Oct. 9, 2003 — Against the wishes of the New Jersey State Bar Association, the New Jersey Supreme Court decided yesterday to continue to allow cameras in state and municipal courtrooms, at the sole discretion of the presiding judge.

In a letter to the Administrative Office of the Courts, NJSBA President Karol Corbin Walker proposed a policy change that would require all parties in a case to consent to cameras access. The rights of all parties “should not be threatened by the ordeal, and potential embarrassment, that may result from unwanted media attention regardless of the ‘importance’ of the proceeding,” she wrote.
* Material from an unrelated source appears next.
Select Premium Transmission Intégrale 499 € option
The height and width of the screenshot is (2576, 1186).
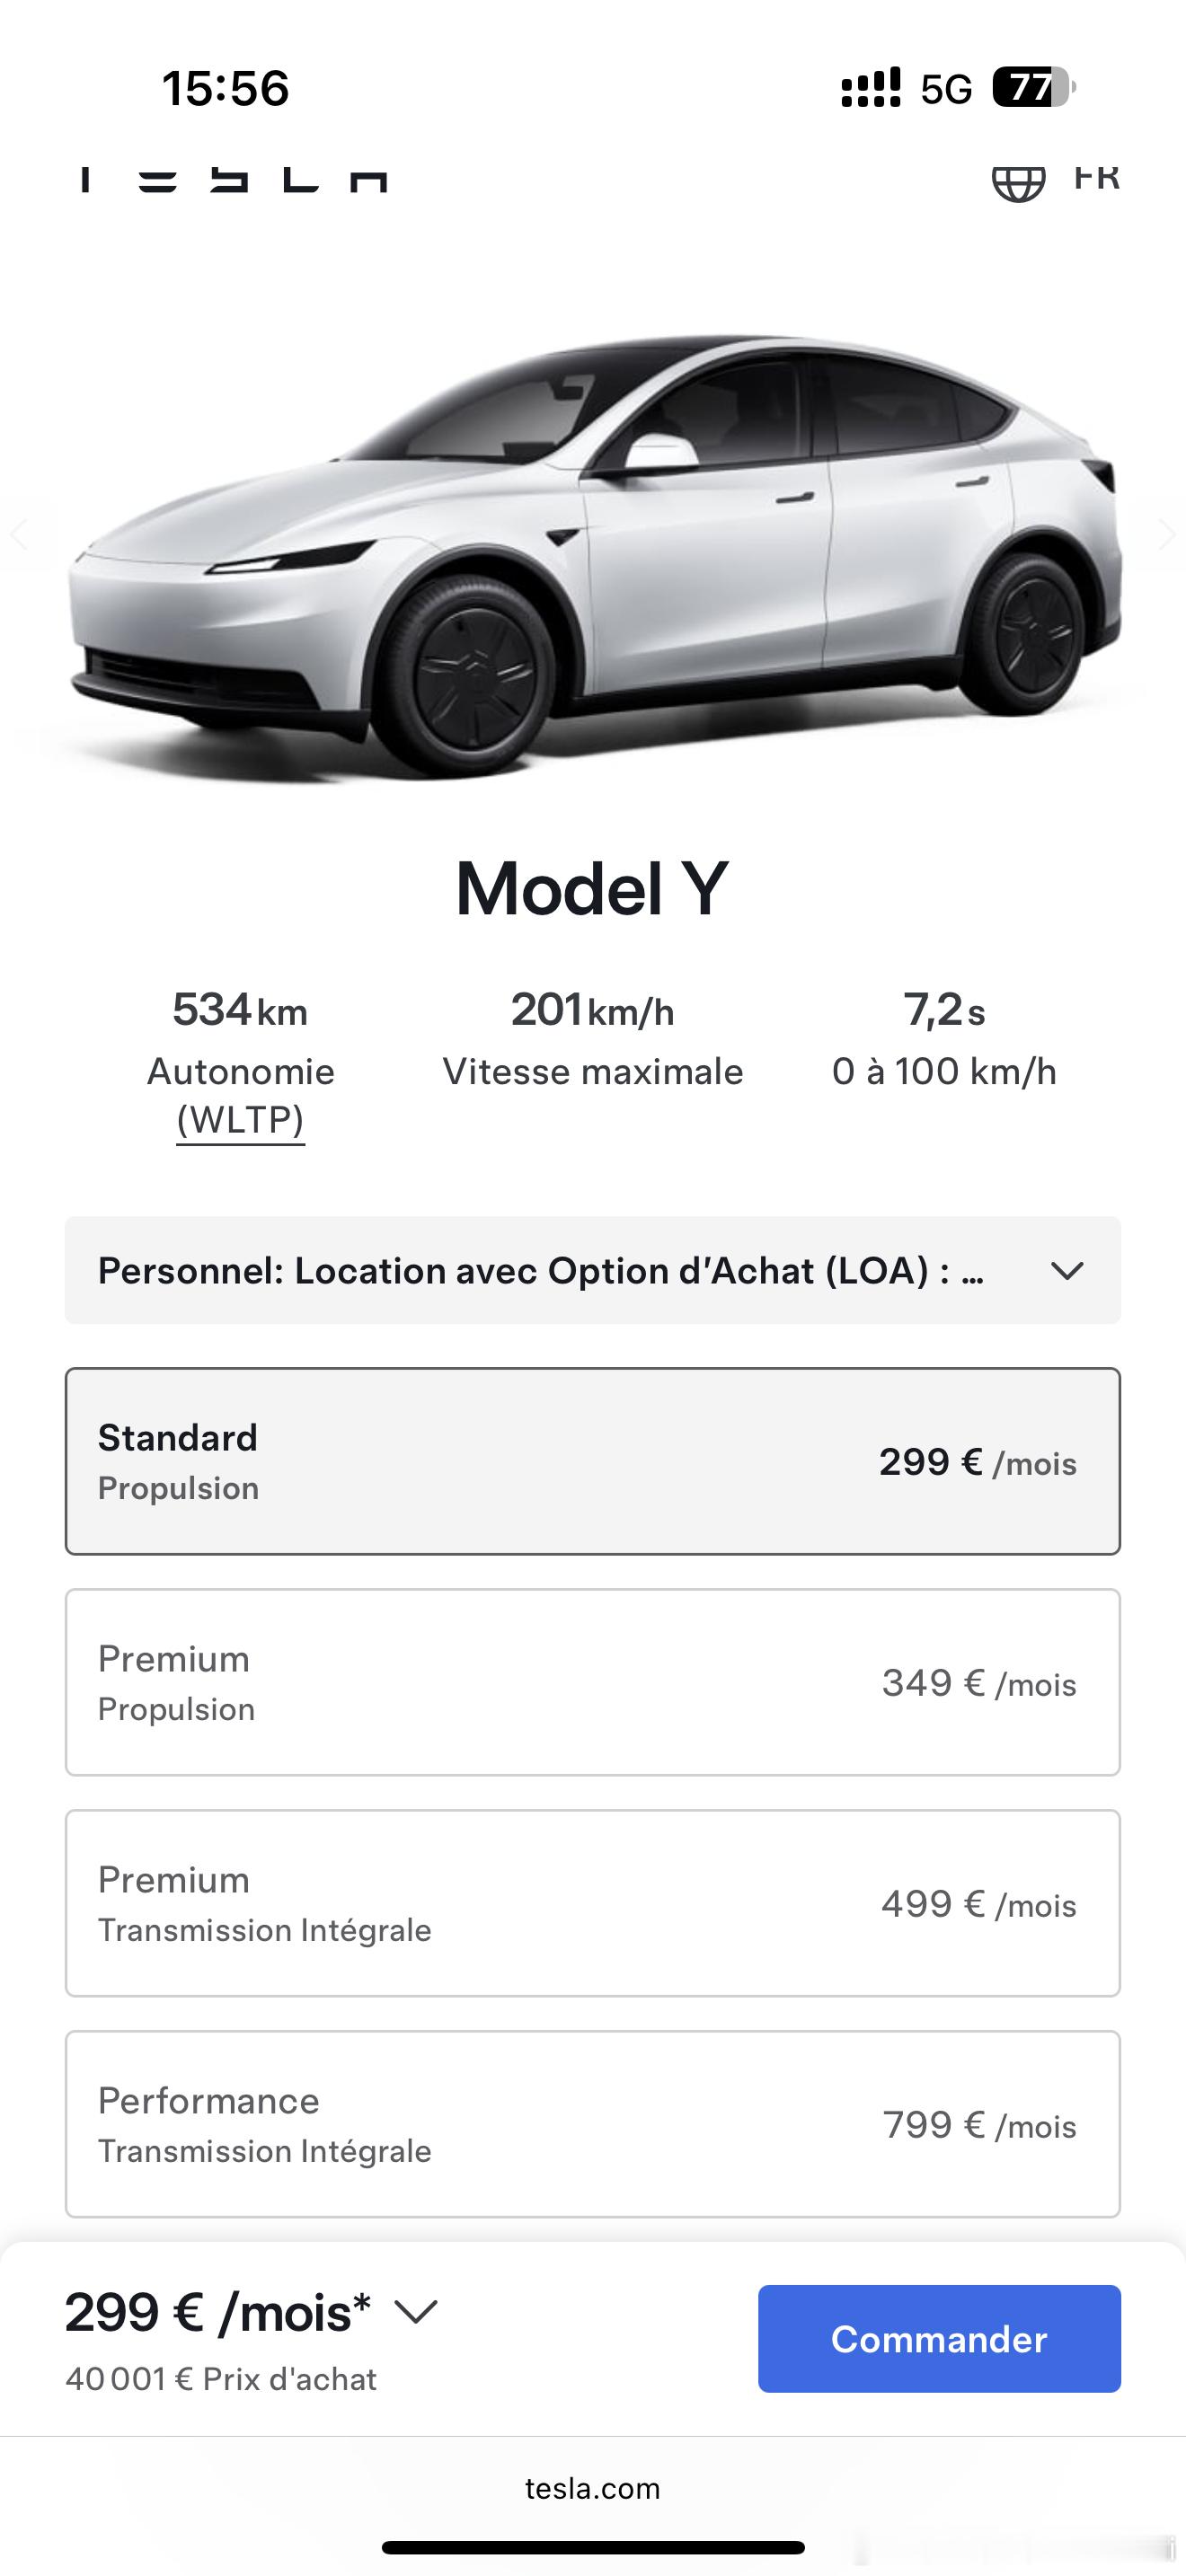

Barbara Straczynski, NJSBA communications and marketing manager, said the Bar Association sent the letter in response to the court’s request for comments on its updated cameras-in-courtrooms guidelines.

Walker’s letter prompted 17 media attorneys to write to the Supreme Court, asking it to reject the NJSBA’s request. In its letter, the attorneys called the consent proposal “wholly misguided” and an “unconstitutional assault on speech and press rights embodied in the federal First Amendment.”

The media lawyers also cited numerous cases in which courts upheld camera access, and said there was no evidence that cameras affected the judicial process.

In New Jersey, judges can close their courtrooms to cameras — and the public — on a case-by-case basis, and often do for juvenile and sexual assault proceedings.

Prior to the Supreme Court’s decision, John C. Connell, one of the 17 media attorneys, said he anticipated the court would make the right decision.

“In effect, this preserves the First Amendment,” Connell said.